- [Written instruction]:
Turn the records below into a numbered list with one line per item, and leave out any blank lines.

- [Supplied data]:
⟨

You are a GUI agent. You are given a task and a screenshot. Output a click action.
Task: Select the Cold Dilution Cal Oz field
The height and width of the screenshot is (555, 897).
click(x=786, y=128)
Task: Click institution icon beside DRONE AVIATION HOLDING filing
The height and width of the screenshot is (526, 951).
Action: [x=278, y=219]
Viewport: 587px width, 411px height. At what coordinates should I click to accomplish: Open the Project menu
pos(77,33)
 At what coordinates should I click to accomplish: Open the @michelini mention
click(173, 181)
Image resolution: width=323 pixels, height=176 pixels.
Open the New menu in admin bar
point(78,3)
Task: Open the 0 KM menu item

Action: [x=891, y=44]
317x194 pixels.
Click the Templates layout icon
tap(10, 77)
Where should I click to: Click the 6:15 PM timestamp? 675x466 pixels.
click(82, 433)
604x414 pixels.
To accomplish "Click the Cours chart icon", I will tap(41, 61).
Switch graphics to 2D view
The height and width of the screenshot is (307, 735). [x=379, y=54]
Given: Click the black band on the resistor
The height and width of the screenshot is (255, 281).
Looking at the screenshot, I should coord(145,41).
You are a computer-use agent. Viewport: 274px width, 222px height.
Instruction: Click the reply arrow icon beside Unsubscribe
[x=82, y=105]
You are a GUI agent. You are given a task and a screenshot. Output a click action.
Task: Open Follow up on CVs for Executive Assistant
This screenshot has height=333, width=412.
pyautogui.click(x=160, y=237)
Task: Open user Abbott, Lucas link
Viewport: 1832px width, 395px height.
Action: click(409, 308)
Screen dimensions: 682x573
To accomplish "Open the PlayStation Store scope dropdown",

⟩

- [Answer]:
1. You are a GUI agent. You are given a task and a screenshot. Output a click action.
2. Task: Select the Cold Dilution Cal Oz field
3. The height and width of the screenshot is (555, 897).
4. click(x=786, y=128)
5. Task: Click institution icon beside DRONE AVIATION HOLDING filing
6. The height and width of the screenshot is (526, 951).
7. Action: [x=278, y=219]
8. Viewport: 587px width, 411px height. At what coordinates should I click to accomplish: Open the Project menu
9. pos(77,33)
10.  At what coordinates should I click to accomplish: Open the @michelini mention
11. click(173, 181)
12. Image resolution: width=323 pixels, height=176 pixels.
13. Open the New menu in admin bar
14. point(78,3)
15. Task: Open the 0 KM menu item
16. Action: [x=891, y=44]
17. 317x194 pixels.
18. Click the Templates layout icon
19. tap(10, 77)
20. Where should I click to: Click the 6:15 PM timestamp? 675x466 pixels.
21. click(82, 433)
22. 604x414 pixels.
23. To accomplish "Click the Cours chart icon", I will tap(41, 61).
24. Switch graphics to 2D view
25. The height and width of the screenshot is (307, 735). [x=379, y=54]
26. Given: Click the black band on the resistor
27. The height and width of the screenshot is (255, 281).
28. Looking at the screenshot, I should coord(145,41).
29. You are a computer-use agent. Viewport: 274px width, 222px height.
30. Instruction: Click the reply arrow icon beside Unsubscribe
31. [x=82, y=105]
32. You are a GUI agent. You are given a task and a screenshot. Output a click action.
33. Task: Open Follow up on CVs for Executive Assistant
34. This screenshot has height=333, width=412.
35. pyautogui.click(x=160, y=237)
36. Task: Open user Abbott, Lucas link
37. Viewport: 1832px width, 395px height.
38. Action: click(409, 308)
39. Screen dimensions: 682x573
40. To accomplish "Open the PlayStation Store scope dropdown",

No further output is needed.